類推見積りは見積りにかかる時間が少なくて済むことがポイントです。
しかし、類推見積りは小規模なプロジェクトではそれなりの精確さで見積られるものの、規模の大きなプロジェクトでの精度は低くなります。
小規模で、何度も類似した経験をしてきたプロジェクトで類推見積りは真価を発揮します。
類推見積りについては、下記の記事もご参照ください。
デルファイ法
デルファイ法(Delphi法)とは予測技法の1つであり、専門的知識や経験を有する複数人にアンケート調査を行い、その結果を互いに参照した上で回答を繰り返して、集団としての意見を収束させていく方法です。
パラメトリック見積り(係数見積り)
パラメトリック見積りとは、係数見積りとも呼ばれ、過去のデータを基にしてパラメーター(変数)を設け、プロジェクトやアクティビティのコストや所要期間を見積る技法のことです。
例えば、折り鶴を100羽作成する時間を見積る場合を考えてみましょう。
過去に10羽を60分で作成したという実績があった場合、1羽につき必要とする時間は6分であると考えられます。
そうなると折り鶴にかかる時間は以下のような計算式で推計されます。
- 折り鶴の所要時間 = 6分 × 折り鶴の羽数
この計算式にあてはめると、折り紙を100羽折るためには600分、つまり10時間かかる計算となります。
このように、過去のデータを使って式を組み立て、所要期間やコストを見積るのがパラメトリック見積りです。
過去に対応したことがないプロジェクトでも、過去のデータから見積りができることがパラメトリック見積りの特長です。
パラメトリック見積りについては、下記の記事もご参照ください。
三点見積り
三点見積りとは、プロジェクトの作業時間や、その作業の金額を楽観値、最可能値、悲観値の三点から見積る手法のことです。
三点見積りでは、以下の計算式で見積りを行います。
- (悲観値+4×最可能値+楽観値)÷6
例えば、とある作業の工数をチーム内で話し合っているとします。
メンバーの大多数は「10日で終わる」と考えていますが、その作業を不安視している人は「20日はかかる」と見積り、楽観的に考えている人は「6日で終わる」と見積ったとします。

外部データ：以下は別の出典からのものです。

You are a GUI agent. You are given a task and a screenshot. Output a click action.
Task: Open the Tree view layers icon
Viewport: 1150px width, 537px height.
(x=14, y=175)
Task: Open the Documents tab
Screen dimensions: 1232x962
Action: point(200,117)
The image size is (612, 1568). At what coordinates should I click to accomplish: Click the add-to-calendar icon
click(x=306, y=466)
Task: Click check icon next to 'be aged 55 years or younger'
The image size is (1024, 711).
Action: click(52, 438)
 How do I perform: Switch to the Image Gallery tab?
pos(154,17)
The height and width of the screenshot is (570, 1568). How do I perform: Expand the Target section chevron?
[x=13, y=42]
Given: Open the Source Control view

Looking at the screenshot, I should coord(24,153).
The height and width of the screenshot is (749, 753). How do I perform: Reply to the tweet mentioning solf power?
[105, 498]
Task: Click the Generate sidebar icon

この場合、三点見積りでは以下のように作業工数を見積ります。
- (20日+4×10日+6日)÷6 = 11日
このように、三点見積りでは様々な意見を組み合わせて、より妥当性の高い見積りを出すことができます。
三点見積りについては、下記の記事もご参照ください。
ボトムアップ見積り
ボトムアップ見積りは、システム開発プロジェクトに関する見積り方法の1つです。
ボトムアップ見積りでは、ワーク・ブレークダウン・ストラクチャー(WBS)をもとに見積りを行うのが一般的です。
WBSに含まれている各アクティビティの工数を見積り、それを合算して全体の見積りを作成するため、納得性の高い見積りができます。
しかし、すべてのアクティビティに対して細かく見積りを行うので、時間がかかるというデメリットもあります。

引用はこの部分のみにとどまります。